### Material for this exercise
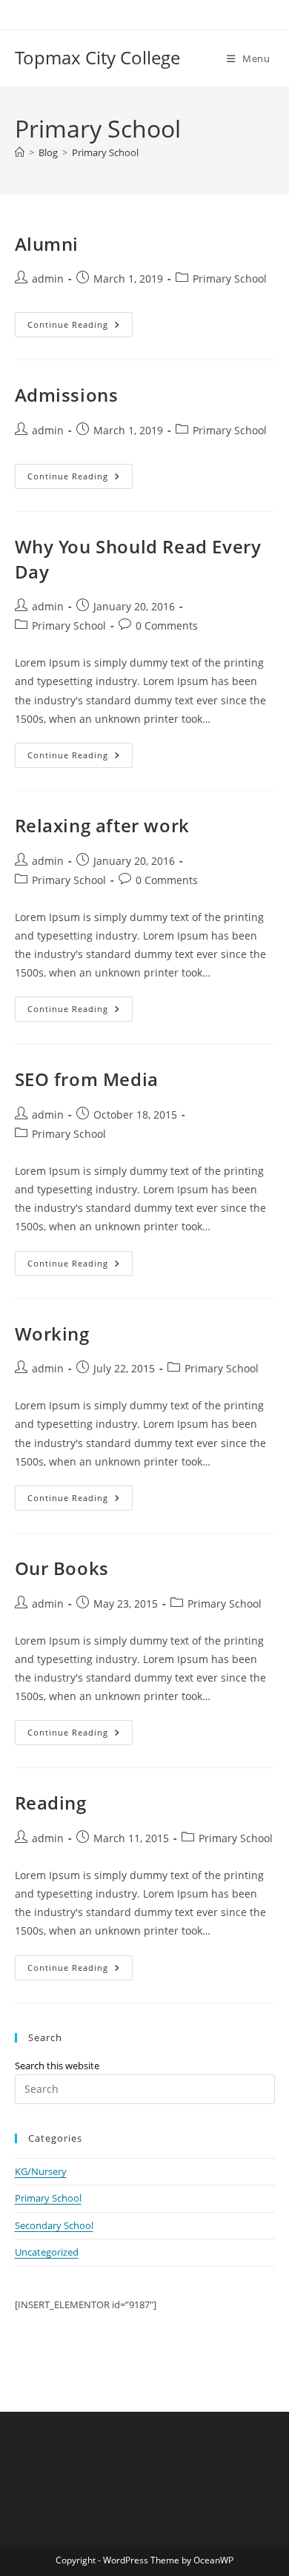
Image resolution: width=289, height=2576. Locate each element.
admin (48, 279)
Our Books (62, 1568)
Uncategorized (47, 2252)
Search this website (57, 2065)
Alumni (47, 244)
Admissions (67, 394)
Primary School (105, 152)
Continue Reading (80, 324)
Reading (51, 1802)
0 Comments (167, 625)
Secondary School (54, 2225)
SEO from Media (87, 1079)
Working (52, 1333)
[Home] (19, 152)
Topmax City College (97, 57)
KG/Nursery (41, 2171)
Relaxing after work (102, 825)
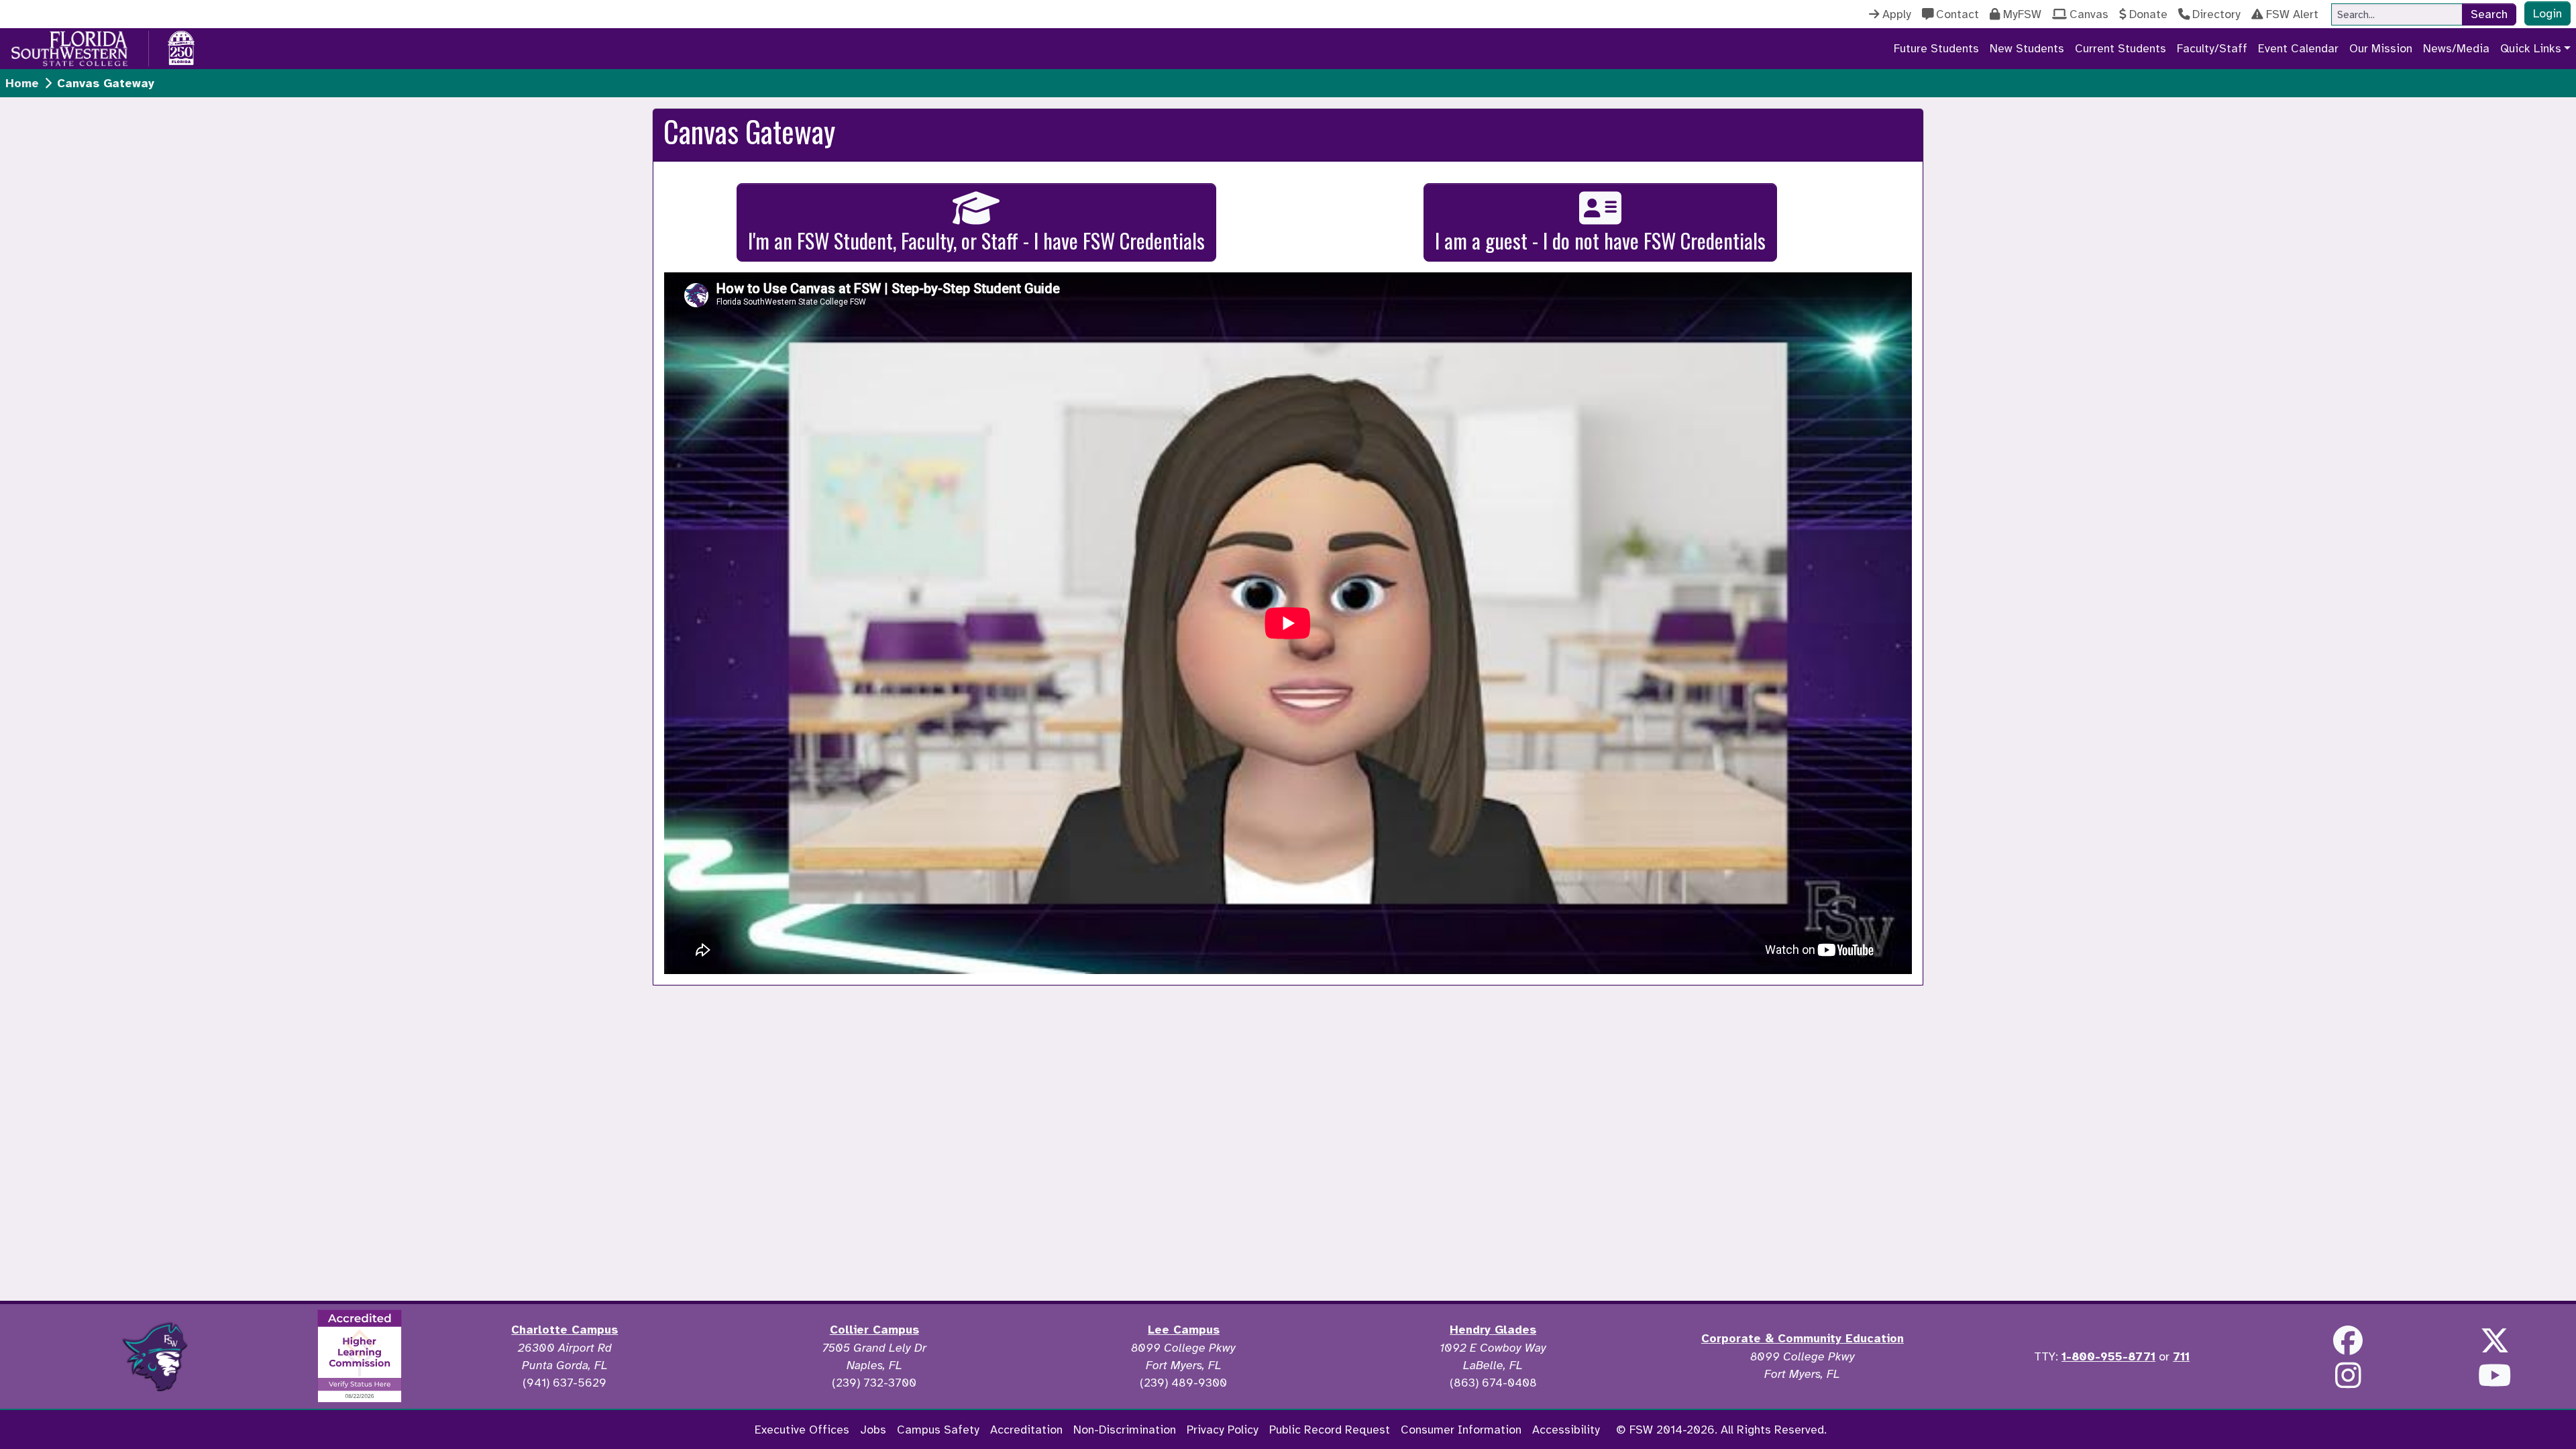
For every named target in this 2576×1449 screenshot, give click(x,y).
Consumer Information (1461, 1429)
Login (2547, 13)
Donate (2148, 14)
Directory (2216, 14)
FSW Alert (2292, 14)
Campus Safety (938, 1429)
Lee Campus (1184, 1329)
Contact (1957, 14)
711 (2181, 1356)
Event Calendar (2298, 48)
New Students (2027, 48)
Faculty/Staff (2212, 48)
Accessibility (1566, 1429)
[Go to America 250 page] (181, 46)
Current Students (2120, 48)
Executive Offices (802, 1429)
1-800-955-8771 (2108, 1356)
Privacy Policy (1222, 1429)
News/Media (2456, 48)
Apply (1896, 14)
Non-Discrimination (1124, 1429)
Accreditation (1026, 1429)
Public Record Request (1329, 1429)
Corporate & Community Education (1802, 1338)
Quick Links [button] (2530, 48)
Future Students (1936, 48)
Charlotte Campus (564, 1329)
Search (2489, 14)
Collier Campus (874, 1329)
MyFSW (2022, 14)
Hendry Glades (1493, 1329)
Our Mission (2380, 48)
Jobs (873, 1429)
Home (22, 83)
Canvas (2089, 14)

### What you will do
Please reproduce the entries above exactly, from their first line to the line holding "Topmax City College (97, 57)" inclusive, and nothing else; the pictures stay out.

### Solution for this exercise
Image resolution: width=289, height=2576. Locate each element.
admin (48, 279)
Our Books (62, 1568)
Uncategorized (47, 2252)
Search this website (57, 2065)
Alumni (47, 244)
Admissions (67, 394)
Primary School (105, 152)
Continue Reading (80, 324)
Reading (51, 1802)
0 Comments (167, 625)
Secondary School (54, 2225)
SEO from Media (87, 1079)
Working (52, 1333)
[Home] (19, 152)
Topmax City College (97, 57)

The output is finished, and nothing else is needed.